University of Toronto

An application of sieve methods to elliptic curves
Abstract: Given an elliptic curve E over the rationals which has no torsion, Koblitz has conjectured that the number of primes p less than x for which the group of points E(F_p) is of prime order is asymptotic to C_E x/(log x)^2 for some constant C_E depending only on E. Assuming the GRH, we show that for some constant c > 0, there are more than cx/(log x)^2 primes p less than x for which E(F_p) has at most 16 prime divisors. This is joint work with Ali Miri.

Joachim Rosenthal

University of Notre Dame

Using Low Density Parity Check Codes in the McEliece Cryptosystem.
This is joint work with Chris Monico and Amin Shokrollahi. Abstract: We propose a new flavor of McEliece's cryptosystem that uses a Low Density Parity Check Code (LDPCC) in place of the usual Goppa code. Using a LDPCC allows for larger block lengths and the possibility of a combined error correction/encryption protocol.

Rich Schroeppel

Sandia National Labs and University of Arizona

Elliptic Curve Point Halving Wins Big.
Abstract: A new operation on elliptic curve points, Halving, leads to substantial performance improvements in elliptic curve cryptography.

Alice Silverberg

MSRI and Ohio State University

Ranks of elliptic curves in families of quadratic twists
Abstract: The rank of an elliptic curve is a measure of the number of solutions of the cubic equation that defines the curve.
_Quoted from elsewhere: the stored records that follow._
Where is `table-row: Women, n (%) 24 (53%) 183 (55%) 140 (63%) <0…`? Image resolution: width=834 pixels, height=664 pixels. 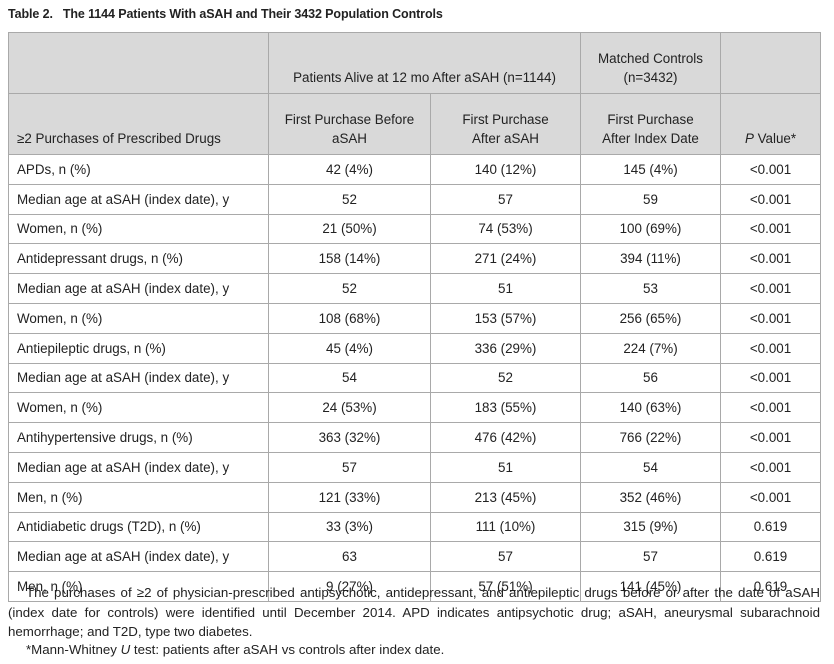
table-row: Women, n (%) 24 (53%) 183 (55%) 140 (63%) <0… is located at coordinates (414, 408).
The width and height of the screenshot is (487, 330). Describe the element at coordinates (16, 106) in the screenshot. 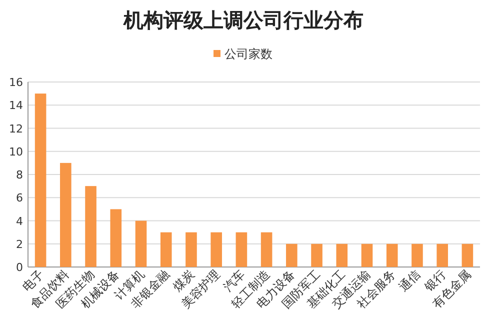

I see `y-tick-label: 14` at that location.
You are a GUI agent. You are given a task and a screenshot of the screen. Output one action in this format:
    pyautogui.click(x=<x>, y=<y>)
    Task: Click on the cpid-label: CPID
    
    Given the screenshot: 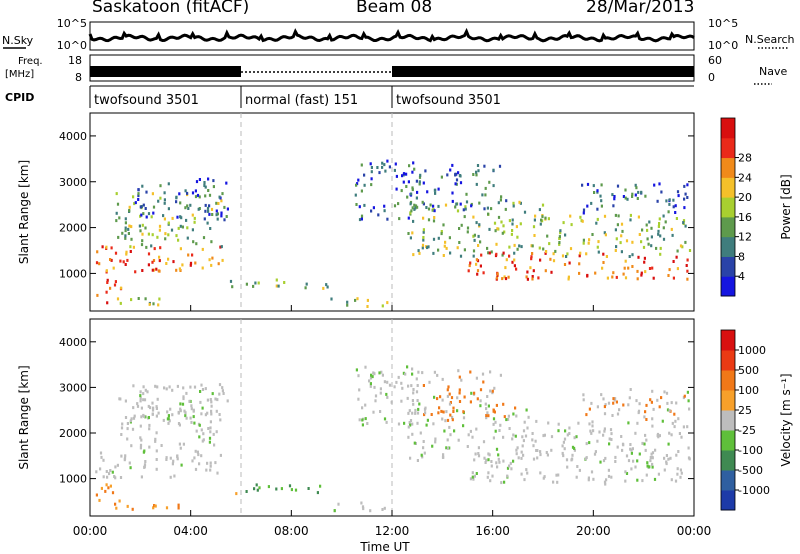 What is the action you would take?
    pyautogui.click(x=20, y=98)
    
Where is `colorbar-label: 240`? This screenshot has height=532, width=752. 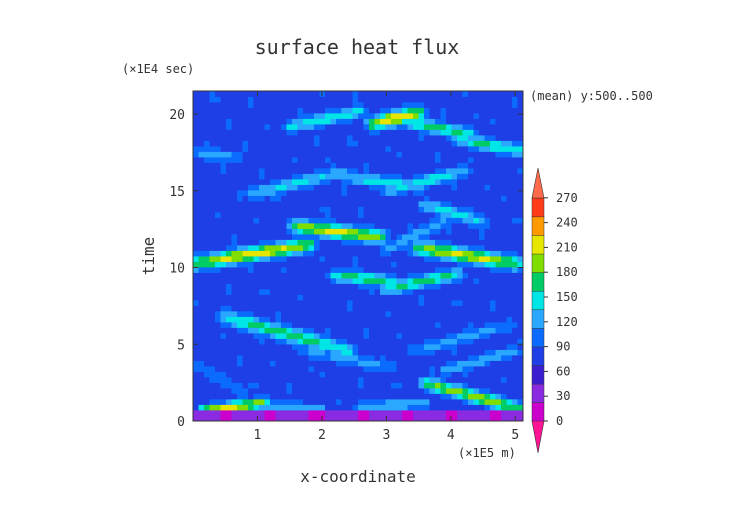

We will give an overview of questions about ranks of elliptic curves, and will discuss some density results relating to the search for elliptic curves of large rank.

Additional Talks This Week

Tanja Lange

Speeding up the arithmetic on hyperelliptic Koblitz curves via Frobenius
Abstract: We introduce a special class of hyperelliptic curves called Koblitz curves. These are curves over a finite field Fqn, q small prime power, which are already defined over Fq. These curves turn out to be a large source of groups suitable for cryptography. The main operation in for example the Diffie-Hellman key-exchange is the computation of m times a group element. One of the big advantages of these curves is that they allow to speed up this step. We explain how the Frobenius automorphism is used and give details on the involved algorithms. For the performance of the algorithms we establish bounds and give numerical evidence for them. Furthermore we provide several examples of suitable curves.

Kumar Murty

The least prime in a conjugacy class
Abstract: Given an arithmetic progression, a classical problem in number theory is to estimate the size of the smallest prime in that progression. In this talk, we consider the generalization of this problem to estimating the size of the smallest prime which has a prescribed splitting type in an extension field. After discussing known and conjectured bounds, we consider applications to elliptic curves.